The chips, which Intel will manufacture, offer the programmability of conventional microprocessors and the high performance of ASICs (application-specific integrated circuits), the companies said. The chips could replace the ASICs commonly used in imaging devices such as copiers, printers and scanners. Where ASICs take a year or two to develop and can't be changed once on the market, the new processors can be reprogrammed to add new functionality to products right up to launch -- and even after, through software upgrades, the companies said.
The chips each contain a number of "compute engines" which can operate in parallel, performing different tasks. Each engine combines a data processor and specialized hardware accelerators for common image processing tasks. Two chips will be available initially: the MXP5400, containing four compute engines, and the MXP5800, containing eight. Multiple processors can also be combined to handle more complex tasks, according to Intel.
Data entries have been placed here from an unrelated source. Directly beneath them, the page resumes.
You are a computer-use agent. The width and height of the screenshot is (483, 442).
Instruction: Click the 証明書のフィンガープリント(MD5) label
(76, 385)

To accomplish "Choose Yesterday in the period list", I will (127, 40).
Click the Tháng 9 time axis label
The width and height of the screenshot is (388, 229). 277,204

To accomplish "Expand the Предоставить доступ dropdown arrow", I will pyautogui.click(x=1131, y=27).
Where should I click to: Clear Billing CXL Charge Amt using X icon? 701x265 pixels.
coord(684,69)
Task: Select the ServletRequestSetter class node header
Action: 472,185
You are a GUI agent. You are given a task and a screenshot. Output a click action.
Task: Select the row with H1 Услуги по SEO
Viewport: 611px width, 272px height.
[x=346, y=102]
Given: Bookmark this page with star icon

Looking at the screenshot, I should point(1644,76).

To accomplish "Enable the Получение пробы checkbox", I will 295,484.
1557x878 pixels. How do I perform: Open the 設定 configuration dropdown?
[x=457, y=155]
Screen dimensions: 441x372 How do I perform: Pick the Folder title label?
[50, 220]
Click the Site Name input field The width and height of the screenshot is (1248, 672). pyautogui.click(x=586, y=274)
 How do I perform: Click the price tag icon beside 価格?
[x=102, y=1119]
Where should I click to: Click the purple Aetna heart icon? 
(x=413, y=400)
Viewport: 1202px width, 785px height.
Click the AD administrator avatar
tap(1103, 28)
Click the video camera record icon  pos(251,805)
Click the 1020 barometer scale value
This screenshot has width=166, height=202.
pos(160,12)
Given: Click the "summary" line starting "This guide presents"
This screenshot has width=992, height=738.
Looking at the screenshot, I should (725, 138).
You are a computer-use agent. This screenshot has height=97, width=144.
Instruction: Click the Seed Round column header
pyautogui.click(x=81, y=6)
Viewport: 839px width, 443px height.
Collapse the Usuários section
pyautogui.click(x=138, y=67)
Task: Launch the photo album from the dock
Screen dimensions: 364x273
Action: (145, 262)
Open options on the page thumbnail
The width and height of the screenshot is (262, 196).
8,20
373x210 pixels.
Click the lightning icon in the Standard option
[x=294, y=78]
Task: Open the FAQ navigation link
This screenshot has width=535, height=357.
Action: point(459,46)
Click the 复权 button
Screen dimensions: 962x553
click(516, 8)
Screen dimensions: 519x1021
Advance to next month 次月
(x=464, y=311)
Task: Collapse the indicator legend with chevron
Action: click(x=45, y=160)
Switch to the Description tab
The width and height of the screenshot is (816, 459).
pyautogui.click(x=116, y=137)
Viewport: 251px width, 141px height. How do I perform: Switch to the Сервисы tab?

During the development process, Xerox ported its document imaging algorithms to the chip to ensure its suitability for such applications. The company now plans to license its imaging algorithms to other companies using the chips, it said. Xerox expects the chips will enable it to develop and deliver a broader range of products faster than existing methods using ASICs.
Intel began distributing samples of the two processors to hardware manufacturers, and expects to ship the processors in volume by the end of the year, it said.
Xerox is developing products based on the chips, the first of which will go on sale in 2004, it said.
The MXP5400 will cost US$51 in quantities of 10,000, and the MXP5800 $68, while a development kit containing the MXP5800, programming tools and documentation costs $2,995, Intel said.